Acting Assistant Attorney General for the Criminal Division Matthew Friedrich and U.S. Attorney for the Southern District of California Karen P. Hewitt announced the unsealing of the indictment, naming: Bryan Arce; Don Man Duong; Hogan Ho; Thang Viet Huynh; Outtama Keovongsa; Leap Kong, a/k/a "Lanida Kong;" Qua Le; Khunsela Prom, a/k/a "Danny Prom;" James Root; Darrell Saicocie; and Dan Thich each with one count of conspiracy to commit several offenses against the United States — including conspiracy to steal money and other property from Indian tribal casinos, and conspiracy to travel in interstate and foreign commerce in aid of racketeering.
According to the indictment, from approximately March 2002 through July 2007 the defendants and co-conspirators are alleged to have formed and participated in a conspiracy, defined in the indictment as the "Tran Organization," to cheat at gambling in casinos across the United States. The indictment lists twelve casinos that were allegedly targeted by members of the conspiracy, including five casinos that are owned and operated by Indian tribes.
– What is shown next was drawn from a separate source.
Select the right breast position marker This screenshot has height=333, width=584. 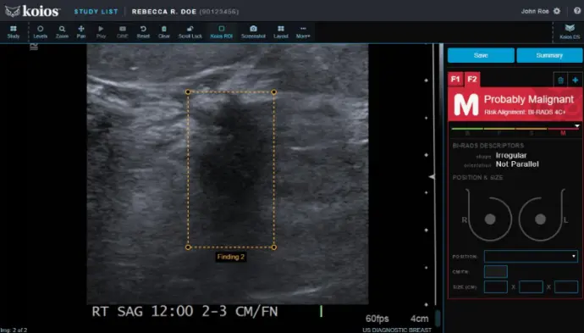490,219
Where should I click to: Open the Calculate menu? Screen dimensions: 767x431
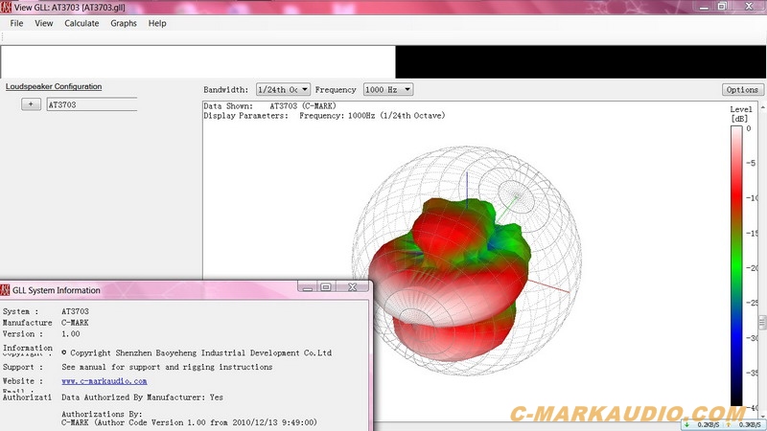(x=81, y=23)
According to the indictment, the defendants and others executed a "false shuffle" cheating scheme at some of the listed casinos during blackjack and mini-baccarat games. The indictment alleges that members of the criminal organization bribed casino card dealers and supervisors to perform false shuffles during card games, thereby creating "slugs" of un-shuffled cards.
After tracking the order of cards dealt in a card game, a member of the organization would signal to the card dealer to perform a "false shuffle," and then members of the group would bet on the known order of cards when the slug appeared on the table. By doing so, the indictment alleges that members of the conspiracy repeatedly won thousands of dollars during card games.
It is also alleged that members of the organization used sophisticated mechanisms for tracking the order of cards during games, including hidden transmitter devices and specially created software that would predict the order in which cards would reappear during baccarat and blackjack games.
If convicted on the conspiracy charge, defendants face a maximum five-year prison sentence.